When I set out to create an NPM package for SoundSwallower, I was unable to find much relevant information in the Emscripten documentation or elsewhere on the Web, so I have written this guide, which walks through the process of compiling a library to WebAssembly and packaging it as a CommonJS or ES6 module.

This is part of a series of posts. Start here to read from the beginning.

Optimizing for Size

Really, “for Size” is redundant here. It’s the Web. People are loading your page/app/whatever on mobile phones over metered connections. There is no other optimization you should reasonably care about. So, let’s see how we’re doing:

$ ls -lh jsbuild
-rw-rw-r--  1 dhd dhd  64K fév 27 12:09 kissfft.cjs.js
-rwxrwxr-x  1 dhd dhd 197K fév 27 12:09 kissfft.cjs.wasm

Not good! Well, we did configure this with CMAKE_BUILD_TYPE=Debug, and we didn’t bother adding any optimization flags at compilation or link time. When optimizing for size, however, we should not immediately switch to Release build, as the minimization that it does makes it impossible to understand what parts of the output are wasting space.

Let’s set up CMake to build everything with maximum optimization with the -Oz option, which should be passed at both compile and link time. (Note: I will not discuss -flto here, because it is only useful when dealing with the eldritch horrors of C++). While we’re at it we’ll also disable support for the longjmp function which we know our library doesn’t use:

target_compile_options(kissfft PRIVATE -Oz -sSUPPORT_LONGJMP=0 -sSTRICT=1)

══════════════════════════════

Written problem 1 => Can you print the lines of the listing below verbatim, starting at the line that contains "Условия обмена и возврата (239, 2375)" and ending with the listing's final line, both included?

Saved data entries
══════════════════════════════

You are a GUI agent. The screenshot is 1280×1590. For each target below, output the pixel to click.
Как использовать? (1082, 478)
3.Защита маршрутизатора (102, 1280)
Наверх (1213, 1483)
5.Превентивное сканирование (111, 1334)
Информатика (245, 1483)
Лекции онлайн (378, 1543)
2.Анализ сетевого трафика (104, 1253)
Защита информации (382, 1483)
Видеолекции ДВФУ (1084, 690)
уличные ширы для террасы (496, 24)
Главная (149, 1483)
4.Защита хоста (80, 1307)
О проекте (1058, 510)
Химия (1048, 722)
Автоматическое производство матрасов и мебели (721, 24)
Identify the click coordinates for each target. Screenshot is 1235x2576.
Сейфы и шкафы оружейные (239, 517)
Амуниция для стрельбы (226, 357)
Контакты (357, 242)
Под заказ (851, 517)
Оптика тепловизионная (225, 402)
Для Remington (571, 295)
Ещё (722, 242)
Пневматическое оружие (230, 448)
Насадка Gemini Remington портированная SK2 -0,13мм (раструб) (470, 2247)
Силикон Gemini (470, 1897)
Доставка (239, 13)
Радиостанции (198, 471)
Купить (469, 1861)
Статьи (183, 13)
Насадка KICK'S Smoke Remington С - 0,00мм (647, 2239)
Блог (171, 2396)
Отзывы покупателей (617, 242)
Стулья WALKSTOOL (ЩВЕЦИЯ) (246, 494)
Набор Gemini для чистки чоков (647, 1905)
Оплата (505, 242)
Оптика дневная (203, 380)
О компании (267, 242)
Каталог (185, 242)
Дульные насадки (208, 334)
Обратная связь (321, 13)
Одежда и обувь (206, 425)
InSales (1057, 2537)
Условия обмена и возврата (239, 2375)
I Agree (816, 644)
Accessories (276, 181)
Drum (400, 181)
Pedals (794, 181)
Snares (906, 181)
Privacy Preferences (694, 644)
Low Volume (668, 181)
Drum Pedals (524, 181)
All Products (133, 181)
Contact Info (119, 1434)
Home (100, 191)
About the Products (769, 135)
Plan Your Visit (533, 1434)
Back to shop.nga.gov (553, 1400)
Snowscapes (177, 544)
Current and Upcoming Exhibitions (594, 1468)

══════════════════════════════

Written problem 2 => Could you output the passage of the WebAssembly packaging guide from "When I set out" to "or ES6 module." word for word?

Right answer 1 =>
Условия обмена и возврата (239, 2375)
I Agree (816, 644)
Accessories (276, 181)
Drum (400, 181)
Pedals (794, 181)
Snares (906, 181)
Privacy Preferences (694, 644)
Low Volume (668, 181)
Drum Pedals (524, 181)
All Products (133, 181)
Contact Info (119, 1434)
Home (100, 191)
About the Products (769, 135)
Plan Your Visit (533, 1434)
Back to shop.nga.gov (553, 1400)
Snowscapes (177, 544)
Current and Upcoming Exhibitions (594, 1468)

Right answer 2 =>
When I set out to create an NPM package for SoundSwallower, I was unable to find much relevant information in the Emscripten documentation or elsewhere on the Web, so I have written this guide, which walks through the process of compiling a library to WebAssembly and packaging it as a CommonJS or ES6 module.